1) You get better at skills that you practice, not at those you are slated to learn at a given "level" or those that you as the Player arbitrarily decide to improve. As an adjunct, not having a Level mechanic allows specialization as early as character creation, giving everyone the chance to be "special" or exemplary without having to wait/survive through several artificial stepping points.

The system uses a mechanic that encourages roles (say, bookworm or face) while still allowing cross-training (in combat, for instance, or driving). This actually allows for better paper-based character development while avoiding skill munchkinism (or skill monkey classes that steal the spotlight from other characters when it is their appropriate time to shine*).

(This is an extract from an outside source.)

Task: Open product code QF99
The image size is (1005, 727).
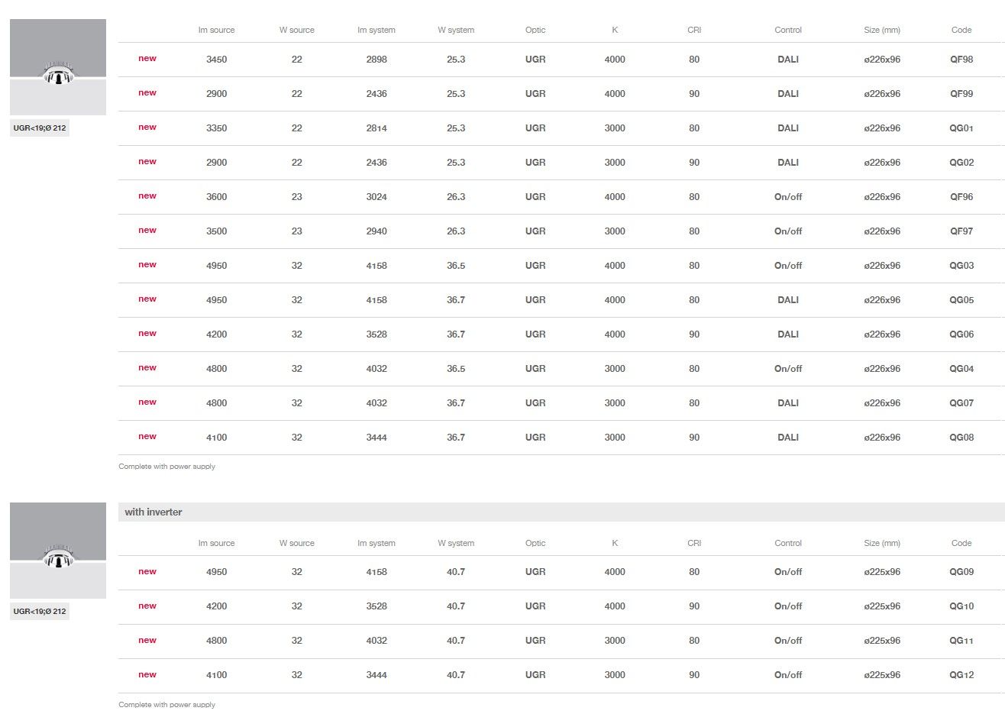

Popping a few English cultists and interrupting a ritual in Nottinghamshire before it is completed is good and all...but how does it really provide a better understanding of pre-Columbian tribal practices in what becomes NE America? By succeeding at the skills you attempt, you earn the opportunity to try and improve those skills, instead of using "Level Up" skill points to artificially inflate skills. Many Keepers (GMs) would allow the skill improvement checks during natural breaks within a story, advancing the characters without waiting for accumulation of a big pile of experience points, a handy tweak that provides incentive to use skills in an innovative fashion.

Some feel that this system leads to a situation in which you can never improve at the skills you don't start at a high level, but when combined with an opportunity to spend downtime "training" skills (taking a refresher class in Spanish, or going hunting with your new friend Samford) you can have the best of both worlds.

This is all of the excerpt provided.